Allestimento della Vasca: Richiede un acquario di almeno 50 litri con un'abbondante presenza di rocce vive disposte in modo da creare fessure, piccole grotte e zone d'ombra dove il gamberetto possa nascondersi durante le ore diurne. L'acquario deve essere maturo e stabile, privo di sbalzi di temperatura e salinità. Il flusso dell'acqua deve essere da moderato a debole nelle zone di rifugio.
Alimentazione e Dieta: È un detritivoro e carnivoro opportunista. In acquario si nutre volentieri di residui di cibo per pesci (granuli, scaglie), piccoli pezzi di cibo congelato come mysis, artemia e krill tritato. Svolge anche un'attività di pulizia secondaria, rimuovendo parassiti ed ectoparassiti dalla pelle dei pesci ospiti che si avvicinano spontaneamente alla sua stazione di pulizia.
Qualità dell'Acqua: I parametri dell'acqua devono essere mantenuti entro i valori tipici degli acquari marini: temperatura tra 22 e 27 °C, pH tra 8.1 e 8.4, densità a 1.023-1.025 e KH tra 8 e 12. Come tutti i crostacei, richiede livelli stabili di calcio, magnesio e iodio per garantire una corretta muta del guscio. È estremamente sensibile alla presenza di rame e a sbalzi di salinità.
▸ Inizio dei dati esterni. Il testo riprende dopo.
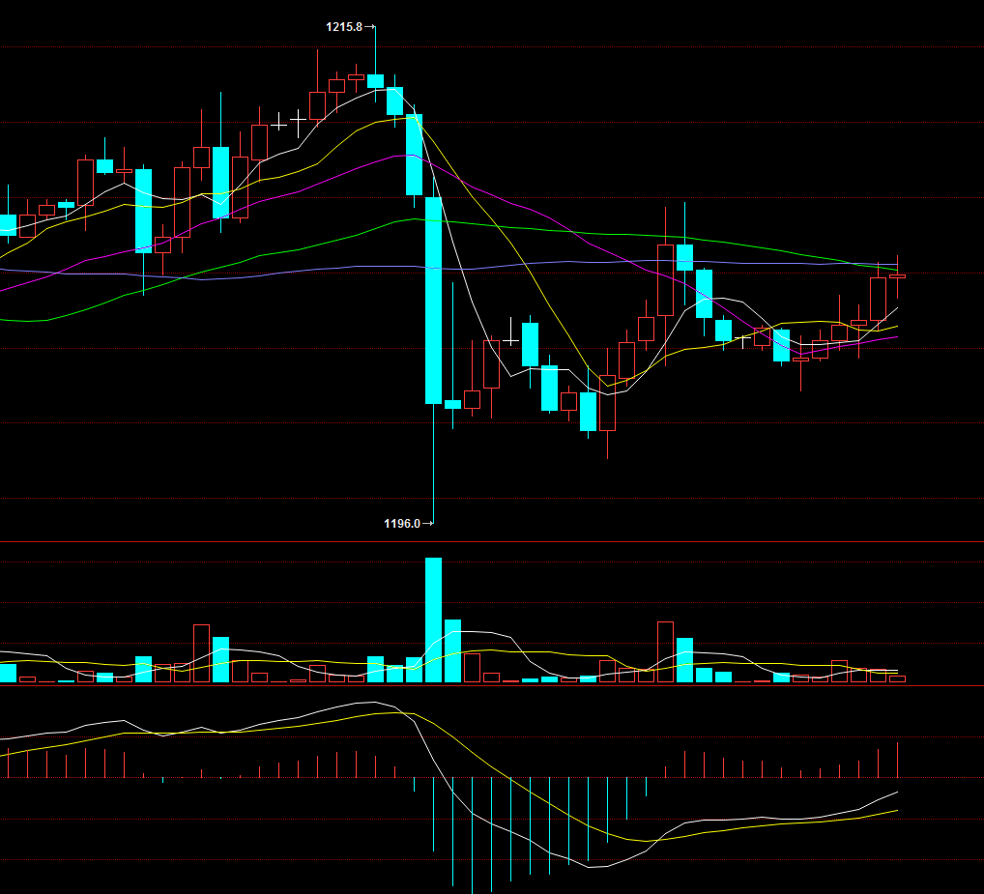984x894 pixels.
Task: Click the 1215.8 high price label
Action: (x=344, y=27)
Compatibilità e Convivenza: È una specie assolutamente sicura per i coralli (reef safe). Convive pacificamente con la maggior parte dei pesci di comunità e altri invertebrati calmi. Evitare la convivenza con pesci predatori di grandi dimensioni (come pesci falco, grossi labridi, cernie o pesci balestra) che considererebbero il gamberetto come cibo e lo prederebbero immediatamente dopo l'introduzione.
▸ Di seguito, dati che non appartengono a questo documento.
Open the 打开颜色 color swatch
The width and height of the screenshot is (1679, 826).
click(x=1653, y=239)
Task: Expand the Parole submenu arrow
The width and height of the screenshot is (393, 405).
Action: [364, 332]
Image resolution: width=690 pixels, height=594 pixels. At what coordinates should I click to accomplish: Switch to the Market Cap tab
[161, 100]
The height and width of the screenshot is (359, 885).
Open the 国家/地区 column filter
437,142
Riproduzione in Acquario: La riproduzione in acquario è frequente ma la crescita delle larve è estremamente difficile. Essendo ermafroditi simultanei, due esemplari qualsiasi possono accoppiarsi. La femmina trasporta le uova fecondate (di colore verde) sotto l'addome fino alla schiusa. Le larve vengono rilasciate di notte come zooplancton pelagico e richiedono vasche dedicate e fito-zooplancton specifico per sopravvivere.
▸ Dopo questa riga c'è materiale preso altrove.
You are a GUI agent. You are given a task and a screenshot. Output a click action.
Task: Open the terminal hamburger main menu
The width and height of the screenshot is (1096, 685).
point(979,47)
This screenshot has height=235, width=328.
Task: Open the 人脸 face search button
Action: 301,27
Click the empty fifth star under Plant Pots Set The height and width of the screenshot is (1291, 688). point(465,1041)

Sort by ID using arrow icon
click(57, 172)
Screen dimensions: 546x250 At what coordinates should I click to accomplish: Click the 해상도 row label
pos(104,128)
Rischi e Malattie: Il rischio principale è legato alle complicazioni durante la muta del carapace: una carenza di iodio nell'acqua può causare una muta incompleta o deformazioni letali. Durante il periodo della muta, il gambero è molle e vulnerabile e rimarrà nascosto per alcuni giorni. Evitare sbalzi osmotici improvvisi durante i cambi d'acqua per prevenire lo shock da muta prematura.